ベトナム違法ストライキの対応:現地からの再考

 今日は、エースコック=ベトナム社(食品製造販売)、サンヨーホームアプライアンス社(冷蔵庫・洗濯機・エアコン製造販売)、GABBベトナム社(ソフトウェア・IT人材育成)、そしてMetran社(医療機器商社)を訪問または面会した。これらに共通して、今年の旧正月前後に発生した「違法ストライキ」や最近の賃金上昇・地価高騰が主な話題であった。

 新3回生の学生にとっては、まるまる1日を企業訪問に使うのは初めての経験であろう。今後の就職活動の参考になればよいと思う。

 違法ストライキについては、3月19日にホーチミン日本商工会が対策セミナーを実施した。その報告書は、ストライキ発生の背景として次の3つの要因が重なり、ドイモイ政策実施後に初めての強烈な賃上げ圧力が企業にかかってきたと説明している。

1.2008年1月に昨年同月比で食料品を中心に2桁を超える消費者物価指数の高騰。
2.WTO加盟後の新たな企業進出や既存企業の事業拡大による労働力不足。
3.管理職・技術職の引き抜き。

 私見では、インフレと賃上げが追いかけ合うように発生する現象は日本の高度経済成長期に経験されたことである。このような時代にベトナムも入った。賃上げが、企業それぞれの事情によって、インフレに追いつかないこともある。しかし長期的に賃金も上がる。日本の経験がそうであった。このことを経営者側も労働者側も認識しておく必要がある。

 上記の報告書で「労働組合との交渉・妥結が意味を成さない」と指摘されている。それだから「違法スト」と呼ばれるのだが、この問題は重要である。ベトナムは労働者の国である。労使対立がない。もともと労使協調である。それだからこそ労働組合は、福利厚生の一環としてスポーツ大会を主催するなどの役割しかしていなかった。
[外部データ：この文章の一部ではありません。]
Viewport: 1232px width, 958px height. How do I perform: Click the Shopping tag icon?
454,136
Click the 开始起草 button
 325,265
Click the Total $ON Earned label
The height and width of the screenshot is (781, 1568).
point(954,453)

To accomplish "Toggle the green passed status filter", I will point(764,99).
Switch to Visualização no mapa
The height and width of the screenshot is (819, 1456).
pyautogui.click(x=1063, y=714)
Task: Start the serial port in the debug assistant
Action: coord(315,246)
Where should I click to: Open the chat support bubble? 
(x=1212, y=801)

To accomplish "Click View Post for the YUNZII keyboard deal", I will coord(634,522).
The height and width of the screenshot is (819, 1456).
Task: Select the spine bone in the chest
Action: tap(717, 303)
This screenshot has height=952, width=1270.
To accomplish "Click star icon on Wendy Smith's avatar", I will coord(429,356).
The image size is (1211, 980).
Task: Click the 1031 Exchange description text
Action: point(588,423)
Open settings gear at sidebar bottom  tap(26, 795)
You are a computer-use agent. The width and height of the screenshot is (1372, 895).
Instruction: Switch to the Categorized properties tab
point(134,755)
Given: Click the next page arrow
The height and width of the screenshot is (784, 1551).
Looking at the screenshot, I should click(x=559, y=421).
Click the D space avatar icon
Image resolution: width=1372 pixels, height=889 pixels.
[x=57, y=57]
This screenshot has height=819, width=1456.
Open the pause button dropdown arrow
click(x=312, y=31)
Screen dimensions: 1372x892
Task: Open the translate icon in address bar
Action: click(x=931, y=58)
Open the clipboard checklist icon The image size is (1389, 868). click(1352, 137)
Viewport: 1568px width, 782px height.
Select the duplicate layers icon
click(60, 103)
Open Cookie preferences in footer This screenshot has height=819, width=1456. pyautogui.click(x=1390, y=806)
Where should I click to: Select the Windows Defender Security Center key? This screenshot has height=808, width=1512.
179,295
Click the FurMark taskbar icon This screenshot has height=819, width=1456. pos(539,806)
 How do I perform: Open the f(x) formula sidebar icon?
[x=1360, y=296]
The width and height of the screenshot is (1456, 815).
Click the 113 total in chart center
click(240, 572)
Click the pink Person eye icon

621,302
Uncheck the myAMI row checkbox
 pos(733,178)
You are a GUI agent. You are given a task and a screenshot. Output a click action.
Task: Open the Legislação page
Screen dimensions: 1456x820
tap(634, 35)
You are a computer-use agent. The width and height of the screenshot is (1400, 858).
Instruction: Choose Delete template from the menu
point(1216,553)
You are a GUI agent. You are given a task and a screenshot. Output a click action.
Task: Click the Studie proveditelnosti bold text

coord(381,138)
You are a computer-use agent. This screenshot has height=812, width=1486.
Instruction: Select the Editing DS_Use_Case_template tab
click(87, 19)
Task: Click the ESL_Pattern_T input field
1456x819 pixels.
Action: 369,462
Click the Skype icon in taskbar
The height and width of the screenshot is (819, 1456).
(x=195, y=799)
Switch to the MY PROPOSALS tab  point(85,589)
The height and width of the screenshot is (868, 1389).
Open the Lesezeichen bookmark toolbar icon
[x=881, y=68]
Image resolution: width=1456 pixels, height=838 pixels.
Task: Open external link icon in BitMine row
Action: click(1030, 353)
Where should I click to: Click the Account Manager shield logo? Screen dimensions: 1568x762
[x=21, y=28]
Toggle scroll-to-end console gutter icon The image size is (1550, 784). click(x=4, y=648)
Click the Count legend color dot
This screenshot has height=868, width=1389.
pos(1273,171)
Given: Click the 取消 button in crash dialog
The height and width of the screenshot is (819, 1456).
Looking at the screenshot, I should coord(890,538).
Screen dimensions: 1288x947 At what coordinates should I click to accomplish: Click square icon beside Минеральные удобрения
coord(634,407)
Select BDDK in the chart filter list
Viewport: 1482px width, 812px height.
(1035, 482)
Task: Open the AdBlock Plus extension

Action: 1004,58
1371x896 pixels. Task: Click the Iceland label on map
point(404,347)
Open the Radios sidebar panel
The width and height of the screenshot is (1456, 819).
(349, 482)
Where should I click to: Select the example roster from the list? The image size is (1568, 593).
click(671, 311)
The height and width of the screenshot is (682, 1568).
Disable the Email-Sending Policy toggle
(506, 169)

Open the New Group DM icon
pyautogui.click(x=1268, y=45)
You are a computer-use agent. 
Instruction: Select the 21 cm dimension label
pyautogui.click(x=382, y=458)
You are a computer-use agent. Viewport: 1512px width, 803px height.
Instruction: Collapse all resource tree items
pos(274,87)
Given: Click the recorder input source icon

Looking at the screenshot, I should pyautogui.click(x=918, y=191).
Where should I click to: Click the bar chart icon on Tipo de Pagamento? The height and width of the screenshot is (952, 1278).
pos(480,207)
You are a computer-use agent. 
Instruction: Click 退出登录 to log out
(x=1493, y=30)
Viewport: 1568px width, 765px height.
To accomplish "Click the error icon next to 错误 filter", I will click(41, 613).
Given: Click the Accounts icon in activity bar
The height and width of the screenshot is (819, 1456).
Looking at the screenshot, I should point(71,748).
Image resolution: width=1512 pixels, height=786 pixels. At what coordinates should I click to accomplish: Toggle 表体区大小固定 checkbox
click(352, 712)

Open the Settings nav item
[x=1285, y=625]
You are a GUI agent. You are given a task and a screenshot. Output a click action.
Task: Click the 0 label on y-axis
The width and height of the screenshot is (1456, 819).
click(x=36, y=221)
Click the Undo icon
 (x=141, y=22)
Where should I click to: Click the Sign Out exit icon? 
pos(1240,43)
経営者と同様に労働組合にとっても、労使間の紛争解決など初めての経験であったと思われる。

 労働組合の活動を積極的・日常的に経営者が支援する。会社に意見・要望があれば、上司には言いにくい場合は、労働組合に何でも言う。その意見に経営者も真摯に対応する。こういった労使間の信頼関係をつくる。そのために労働者に対する指導と教育をする。経営者は労働組合に対して会社情報を開示する。これが「違法スト」対策のための1つの教訓ではないか。

 オーナー経営者を除いて、大企業の場合、ベトナム日系法人の経営者自身が日本本社では労働者にすぎない。本社組織の中では自らが中間管理職として、たとえば本社の意向と現場の意識との乖離の板挟みになることもあるだろう。その努力や苦労を本社が理解してくれない。さらに自らの人事考課は不当に低い。このような自分と同じ立場にベトナム人中間管理職が立たされていると考えなければならない。自分と同じ悩みをベトナム人はもっていなかどうか。労働問題を懸念する経営者は、こういった自問自答することから始めることを勧めたい。

 なお、この種の違法ストの多くには扇動者がいるのだが、その政治的な背景はないようである。いわゆる「小遣い稼ぎのアウトサイダー(はみ出し者)」というような人間が首謀者のようである。